:: EXERCISE AIM ::
Write out the stretch of lines below that begins at the line with "När vi gräver guld i usa ackord (58, 2079)" and ends at the line with "[Чоловіча сорочка-куртка синя", including both, exactly as given and nothing more.

### RECORDS SUPPLIED

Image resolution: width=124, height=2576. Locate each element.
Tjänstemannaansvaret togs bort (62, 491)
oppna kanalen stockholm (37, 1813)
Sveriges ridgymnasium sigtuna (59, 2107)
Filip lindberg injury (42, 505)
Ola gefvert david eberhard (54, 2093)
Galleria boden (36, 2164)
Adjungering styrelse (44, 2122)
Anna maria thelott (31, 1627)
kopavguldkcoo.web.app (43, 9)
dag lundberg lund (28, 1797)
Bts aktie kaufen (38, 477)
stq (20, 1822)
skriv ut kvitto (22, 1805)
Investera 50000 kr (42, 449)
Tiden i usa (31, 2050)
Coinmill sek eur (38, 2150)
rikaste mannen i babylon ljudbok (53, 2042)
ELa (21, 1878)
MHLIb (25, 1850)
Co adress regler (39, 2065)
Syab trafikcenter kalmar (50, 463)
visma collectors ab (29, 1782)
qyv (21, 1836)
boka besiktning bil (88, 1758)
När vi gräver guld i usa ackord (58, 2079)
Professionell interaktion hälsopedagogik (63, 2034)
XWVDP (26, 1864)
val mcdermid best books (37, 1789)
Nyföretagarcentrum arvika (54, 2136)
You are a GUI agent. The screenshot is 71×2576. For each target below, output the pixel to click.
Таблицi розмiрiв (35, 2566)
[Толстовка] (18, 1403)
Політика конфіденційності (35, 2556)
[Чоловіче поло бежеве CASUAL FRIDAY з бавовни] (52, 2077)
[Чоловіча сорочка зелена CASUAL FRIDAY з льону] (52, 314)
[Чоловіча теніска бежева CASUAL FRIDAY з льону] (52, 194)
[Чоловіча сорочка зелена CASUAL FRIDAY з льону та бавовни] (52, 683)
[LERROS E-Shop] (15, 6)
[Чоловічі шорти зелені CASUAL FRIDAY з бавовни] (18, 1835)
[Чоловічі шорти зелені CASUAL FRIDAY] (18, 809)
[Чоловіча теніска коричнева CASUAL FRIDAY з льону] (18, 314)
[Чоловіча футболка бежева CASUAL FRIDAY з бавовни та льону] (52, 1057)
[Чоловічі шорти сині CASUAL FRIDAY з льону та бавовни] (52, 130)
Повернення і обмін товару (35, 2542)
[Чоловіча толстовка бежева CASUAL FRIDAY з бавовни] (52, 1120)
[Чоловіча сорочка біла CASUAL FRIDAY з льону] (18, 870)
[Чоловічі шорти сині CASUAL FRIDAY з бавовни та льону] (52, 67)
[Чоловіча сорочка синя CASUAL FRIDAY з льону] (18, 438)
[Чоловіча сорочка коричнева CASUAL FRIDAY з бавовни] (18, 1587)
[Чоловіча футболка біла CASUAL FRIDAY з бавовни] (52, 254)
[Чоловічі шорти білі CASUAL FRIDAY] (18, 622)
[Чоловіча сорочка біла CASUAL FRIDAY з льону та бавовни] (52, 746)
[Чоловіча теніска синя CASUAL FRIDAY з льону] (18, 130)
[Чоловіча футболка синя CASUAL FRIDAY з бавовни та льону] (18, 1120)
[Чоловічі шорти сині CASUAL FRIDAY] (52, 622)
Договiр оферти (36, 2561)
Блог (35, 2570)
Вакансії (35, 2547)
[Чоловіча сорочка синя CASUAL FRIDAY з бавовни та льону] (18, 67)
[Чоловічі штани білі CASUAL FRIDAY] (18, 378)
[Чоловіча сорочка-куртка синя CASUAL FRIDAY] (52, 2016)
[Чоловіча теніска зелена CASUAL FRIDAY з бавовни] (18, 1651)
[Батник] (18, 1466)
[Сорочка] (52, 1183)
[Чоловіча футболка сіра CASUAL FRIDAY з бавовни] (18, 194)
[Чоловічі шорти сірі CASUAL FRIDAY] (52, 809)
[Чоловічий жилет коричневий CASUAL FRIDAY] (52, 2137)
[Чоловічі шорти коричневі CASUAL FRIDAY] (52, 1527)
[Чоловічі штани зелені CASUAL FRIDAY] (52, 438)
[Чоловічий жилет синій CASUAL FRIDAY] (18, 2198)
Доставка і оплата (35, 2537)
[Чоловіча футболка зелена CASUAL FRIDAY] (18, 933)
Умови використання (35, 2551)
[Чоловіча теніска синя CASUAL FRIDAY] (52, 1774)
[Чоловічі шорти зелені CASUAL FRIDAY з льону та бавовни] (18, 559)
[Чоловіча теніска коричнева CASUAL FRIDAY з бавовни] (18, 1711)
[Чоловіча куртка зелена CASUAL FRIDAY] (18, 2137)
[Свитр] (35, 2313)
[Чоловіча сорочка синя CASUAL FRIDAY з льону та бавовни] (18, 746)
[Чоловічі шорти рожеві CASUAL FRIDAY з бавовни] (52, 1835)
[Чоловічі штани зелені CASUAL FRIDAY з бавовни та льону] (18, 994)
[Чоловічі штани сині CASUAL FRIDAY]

######

:: WRITTEN ANSWER ::
När vi gräver guld i usa ackord (58, 2079)
Professionell interaktion hälsopedagogik (63, 2034)
XWVDP (26, 1864)
val mcdermid best books (37, 1789)
Nyföretagarcentrum arvika (54, 2136)
You are a GUI agent. The screenshot is 71×2576. For each target below, output the pixel to click.
Таблицi розмiрiв (35, 2566)
[Толстовка] (18, 1403)
Політика конфіденційності (35, 2556)
[Чоловіче поло бежеве CASUAL FRIDAY з бавовни] (52, 2077)
[Чоловіча сорочка зелена CASUAL FRIDAY з льону] (52, 314)
[Чоловіча теніска бежева CASUAL FRIDAY з льону] (52, 194)
[Чоловіча сорочка зелена CASUAL FRIDAY з льону та бавовни] (52, 683)
[LERROS E-Shop] (15, 6)
[Чоловічі шорти зелені CASUAL FRIDAY з бавовни] (18, 1835)
[Чоловічі шорти зелені CASUAL FRIDAY] (18, 809)
[Чоловіча теніска коричнева CASUAL FRIDAY з льону] (18, 314)
[Чоловіча футболка бежева CASUAL FRIDAY з бавовни та льону] (52, 1057)
[Чоловічі шорти сині CASUAL FRIDAY з льону та бавовни] (52, 130)
Повернення і обмін товару (35, 2542)
[Чоловіча толстовка бежева CASUAL FRIDAY з бавовни] (52, 1120)
[Чоловіча сорочка біла CASUAL FRIDAY з льону] (18, 870)
[Чоловічі шорти сині CASUAL FRIDAY з бавовни та льону] (52, 67)
[Чоловіча сорочка синя CASUAL FRIDAY з льону] (18, 438)
[Чоловіча сорочка коричнева CASUAL FRIDAY з бавовни] (18, 1587)
[Чоловіча футболка біла CASUAL FRIDAY з бавовни] (52, 254)
[Чоловічі шорти білі CASUAL FRIDAY] (18, 622)
[Чоловіча сорочка біла CASUAL FRIDAY з льону та бавовни] (52, 746)
[Чоловіча теніска синя CASUAL FRIDAY з льону] (18, 130)
[Чоловіча футболка синя CASUAL FRIDAY з бавовни та льону] (18, 1120)
[Чоловічі шорти сині CASUAL FRIDAY] (52, 622)
Договiр оферти (36, 2561)
Блог (35, 2570)
Вакансії (35, 2547)
[Чоловіча сорочка синя CASUAL FRIDAY з бавовни та льону] (18, 67)
[Чоловічі штани білі CASUAL FRIDAY] (18, 378)
[Чоловіча сорочка-куртка синя CASUAL FRIDAY] (52, 2016)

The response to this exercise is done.